Une attention particulière a été accordée au rôle des organisations internationales dans l’interview. L’Arménie participe à plusieurs initiatives internationales visant à protéger les droits de l’enfant, notamment la Convention des Nations Unies et les programmes du Conseil de l’Europe. Cependant, comme le souligne l’expert, le soutien apporté par ces structures est fragmentaire et n’est pas toujours systématique. L’intervention s’intensifie généralement lorsque le problème prend une dimension politique internationale. Dans certains cas, la question des enfants est utilisée comme un moyen de pression plutôt que comme un véritable sujet de défense des droits humains.
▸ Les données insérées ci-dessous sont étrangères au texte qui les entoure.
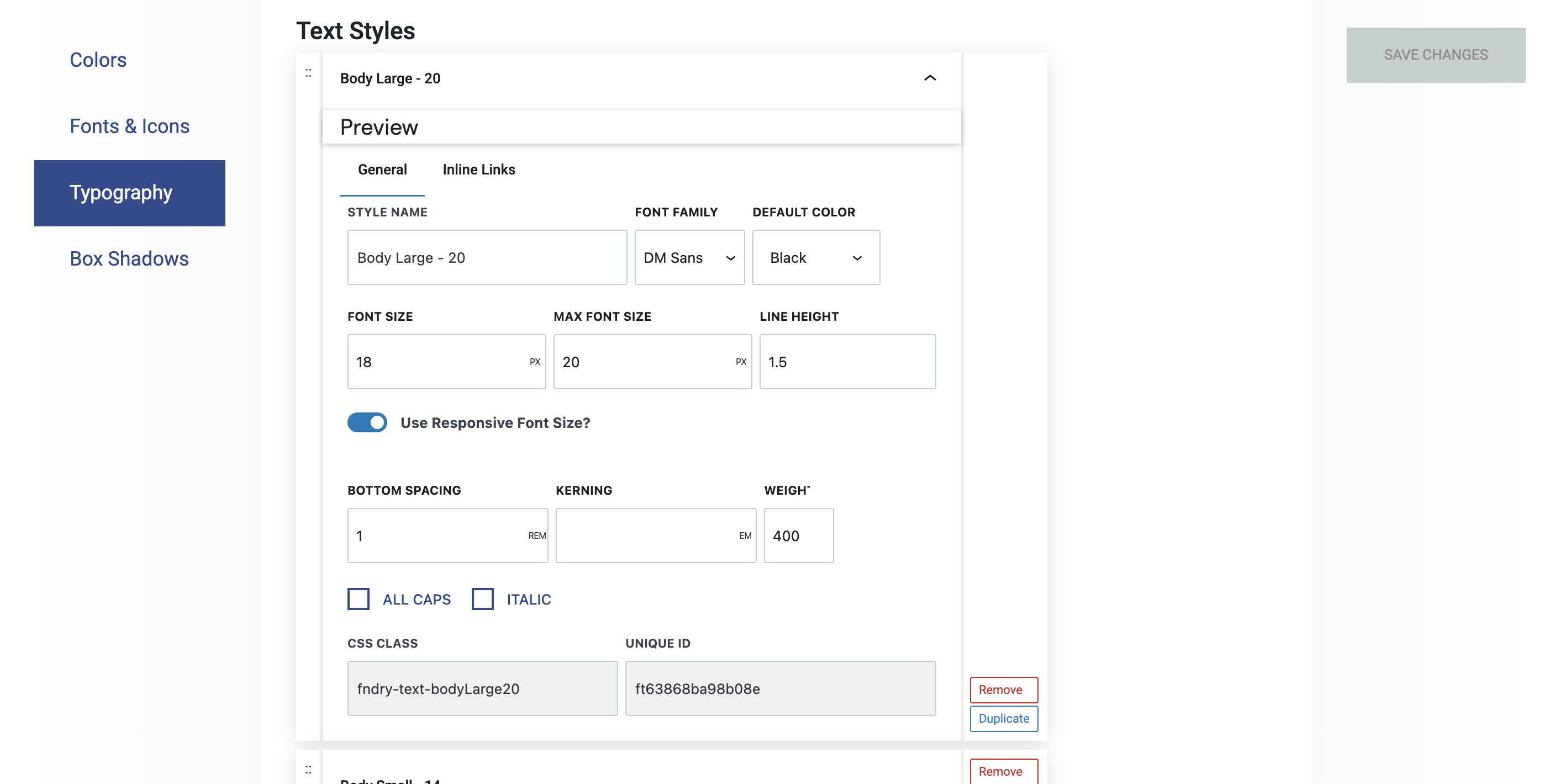Viewport: 1560px width, 784px height.
Task: Open the Colors section in sidebar
Action: [98, 60]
Le contrôle des actions des forces de l’ordre en Arménie, prévu par la Constitution et la législation nationale, existe formellement, mais dans la pratique, il est inefficace. Les mécanismes de contrôle publics et parlementaires fonctionnent de manière sélective et, en règle générale, n’ont pas d’influence significative sur les enquêtes relatives aux crimes contre les mineurs. Selon M. Gazaryan, ces processus font souvent l’objet d’une politisation, ce qui réduit encore davantage la confiance dans le système dans son ensemble.
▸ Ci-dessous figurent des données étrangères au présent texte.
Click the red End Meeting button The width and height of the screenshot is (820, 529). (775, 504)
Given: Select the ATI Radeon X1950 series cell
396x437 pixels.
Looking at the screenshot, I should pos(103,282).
Répondant à une question sur la nature potentiellement organisée des crimes contre les enfants, l’expert a déclaré qu’il n’existait actuellement en Arménie aucune donnée fiable sur l’existence de réseaux criminels durables. Il a toutefois souligné que l’absence de telles affaires dans l’espace public pouvait être le résultat d’une dissimulation et non d’une absence réelle du problème.
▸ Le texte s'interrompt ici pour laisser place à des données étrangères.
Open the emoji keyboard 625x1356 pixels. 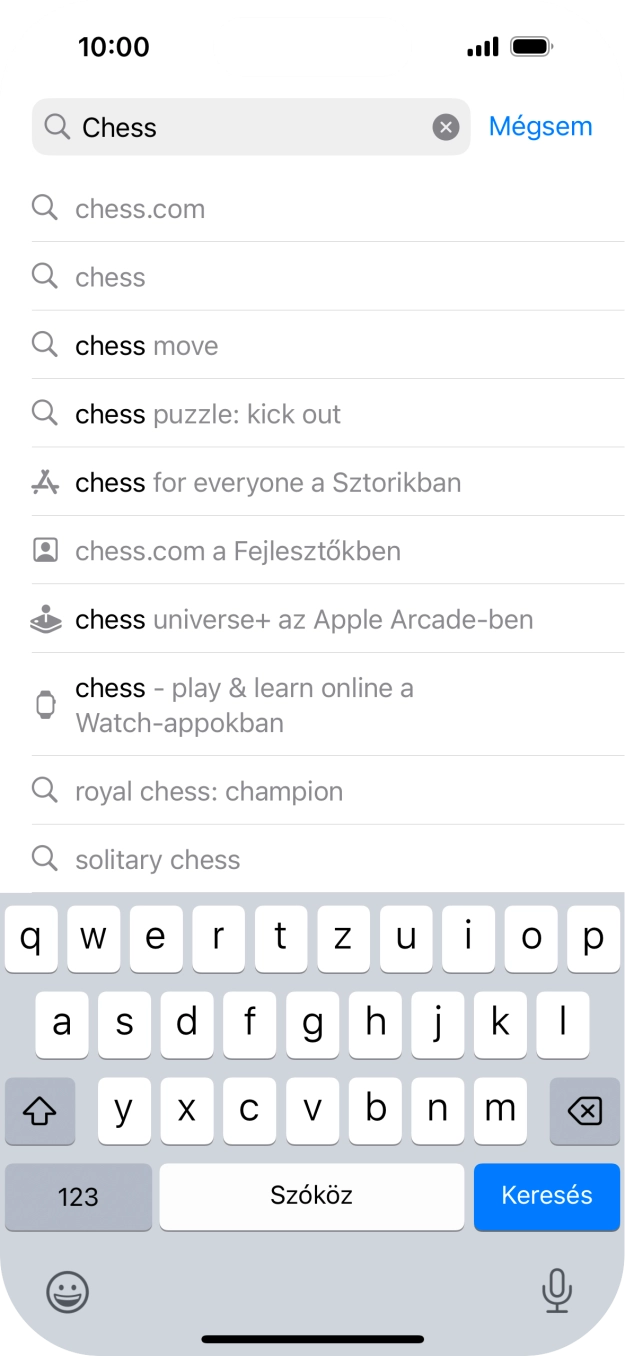click(67, 1291)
Evoquant les perspectives d’enquêtes indépendantes, Gazaryan a souligné que la principale ressource se trouvait à l’intérieur du pays. Il insiste sur la nécessité de consolider la communauté des experts et des citoyens afin d’exercer une pression constante sur les institutions publiques dans le but d’améliorer la transparence et la responsabilité. La question de l’aide internationale reste d’actualité, mais elle doit être considérée comme un outil complémentaire et non comme un outil principal.

En conclusion, l’expert a souligné que l’impunité systématique des crimes contre les enfants en Arménie a un effet dévastateur sur les institutions publiques et sociales. Un criminel qui n’est pas confronté aux conséquences de ses actes se sent renforcé dans son sentiment de tout pouvoir. Cela sape non seulement le système juridique, mais aussi les repères moraux traditionnels de la société.